A couple of examples:
Then I took a shower, put on clean, unsweaty clothes, and ate a candy bar (a sure cure for any ills). I also looked on the Internet for cures for a love philtre. Here is a list of them:
1. Death
That was pretty much it. Both of us had to die. If I just killed Tristan, I would pine over his loss, and then I would end up dying of a broken heart anyway. Jumping off bridges, taking poison, or simply refusing to eat and wasting away were some of the top choces for ending the magical power of a love philtre, according to all the old stories, and the new ones, too.
As tempting as it was to strangle Tristan with my bare hands on his bare, bare neck--
Let me put that a different way.
Here's another sense for Izzie's narrative voice:
Brann was right next to the giant's face now, and he was examining her carefully. Maybe he was nearsighted. Who would make glasses in that size?

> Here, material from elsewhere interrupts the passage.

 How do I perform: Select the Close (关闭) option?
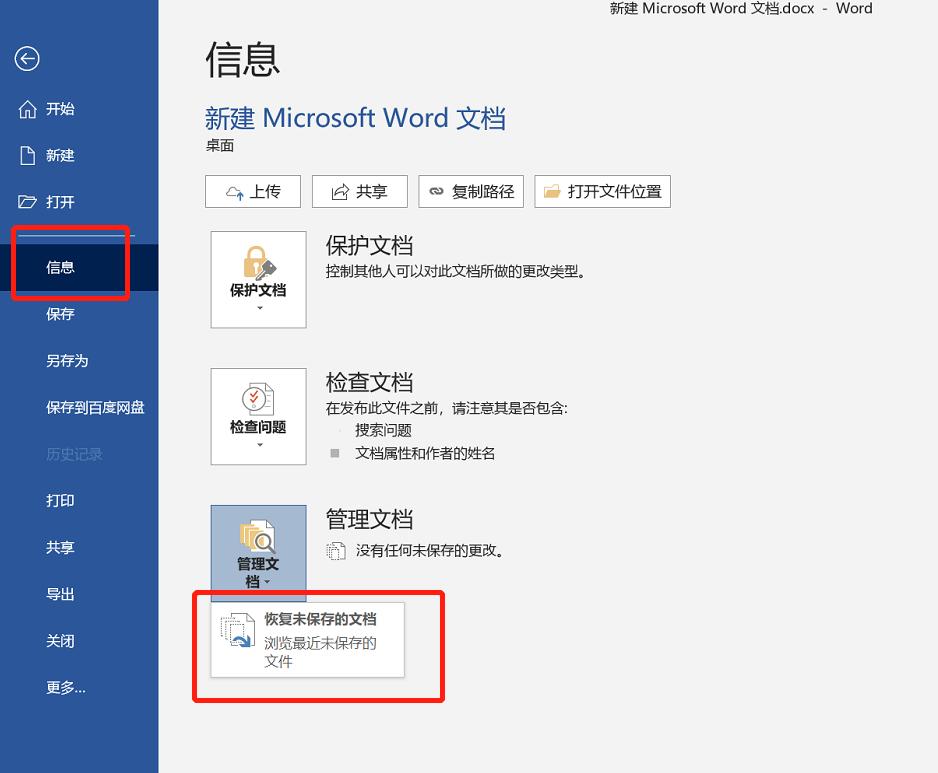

The giant opened his mouth.
I thought how bad his breath must smell from up close. It was bad enough where I was, yards away. I didn't think he was a vegetarian. He looked at Branna like she was a tasty treat, a bite-size chocolate-covered ice-cream bar. He wasn't going to worry about the calories, either. Guys never do. They want to be bigger.
In short, it's a good story.
In short, I'm deeply moved by the dedication.
In short, thank you, Mette.
2 comments:
:) lovely. your a lucky man.
[that's something, getting a book dedicated to oneself. i was just the other day thinking of writing about that.]
what kinds of thoughts were you thinking?